The results could contribute to a deeper understanding of how people develop food and taste preferences and cravings. This may have important implications for the food industry, not just for food formulators and flavour scientists, but also with the growing epidemic of obesity.
Over 300m adults are obese worldwide, according to latest statistics from the WHO and the International Obesity Task Force. About one-quarter of the US adult population is said to be obese, with rates in Western Europe on the rise although not yet at similar levels.
It has previously been suggested that food taste preferences vary between the sexes.
And the new study, published in the August issue of the journal Eating Behaviors (Vol. 7, pp. 181-187), also reveals that women are more likely to report the mood altering affects and the loss of control when eating sweets than men.
The researchers recruited 163 volunteers (61 per cent women) and rated a series of sucrose solutions for sweetness and palatability, and completed a 12-item sweet taste questionnaire (STQ). The STQ was designed to rate an individual's sensitivity to mood alterations as well as their control over eating sweet foods.
Kampov-Polevoy reports that volunteers with the strongest preference for sweet tastes also reported the strongest mood altering effects when eating the sweet foods, and were also more likely to have a reduced control over eating sweets.

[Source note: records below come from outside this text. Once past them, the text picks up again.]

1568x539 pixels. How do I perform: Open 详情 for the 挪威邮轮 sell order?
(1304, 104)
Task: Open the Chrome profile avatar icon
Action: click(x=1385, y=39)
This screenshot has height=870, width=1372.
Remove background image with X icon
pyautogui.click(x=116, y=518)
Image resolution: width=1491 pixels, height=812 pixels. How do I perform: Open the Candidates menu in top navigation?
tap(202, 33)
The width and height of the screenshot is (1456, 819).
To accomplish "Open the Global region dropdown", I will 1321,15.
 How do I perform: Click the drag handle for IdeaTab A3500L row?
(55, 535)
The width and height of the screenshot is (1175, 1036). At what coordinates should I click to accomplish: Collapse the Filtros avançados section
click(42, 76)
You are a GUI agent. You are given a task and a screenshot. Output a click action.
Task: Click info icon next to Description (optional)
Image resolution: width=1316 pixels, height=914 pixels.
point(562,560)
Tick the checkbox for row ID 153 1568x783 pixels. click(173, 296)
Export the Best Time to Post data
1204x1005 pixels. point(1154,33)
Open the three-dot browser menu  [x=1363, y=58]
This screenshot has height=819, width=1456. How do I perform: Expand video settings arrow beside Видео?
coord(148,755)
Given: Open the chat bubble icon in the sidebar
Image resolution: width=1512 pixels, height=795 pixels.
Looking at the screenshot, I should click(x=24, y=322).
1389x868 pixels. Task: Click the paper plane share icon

It was found that women generally had stronger mood changes and a greater impairment of control.
"The results of the present study support the hypothesis that hedonic response to sweet taste is associated with elevated sensitivity to mood altering effects of sweet foods and impaired control over eating sweets," said Kampov-Polevoy.
The mechanism that determines an individual's response to sweet taste is genetic, said the researchers, and could involve variations to the TAS2R38 gene, only recently discovered and linked to a sweet taste preference in children and students. However, this would not explain the mood changes observed in the current study, said Kampov-Polevoy.
The preferred mechanism of the North Carolina researchers appears to be an activation in a region of the brain called the opoid system.
"This system is believed to be involved in the regulation of ingestive behavior by modulation of the orosensory reward associated with palatability rather than modulation of energy needs," wrote the researchers.
This study is at odds with a recent study from Sweden that reported there were no differences in taste preferences between the genders (Physiology and Behavior, Vol. 88, pp. 61-66).
The two studies do seem to agree however that a preference for sweet tastes is associated with a lack of assertiveness (impaired control) as well as the psychological changes when eating.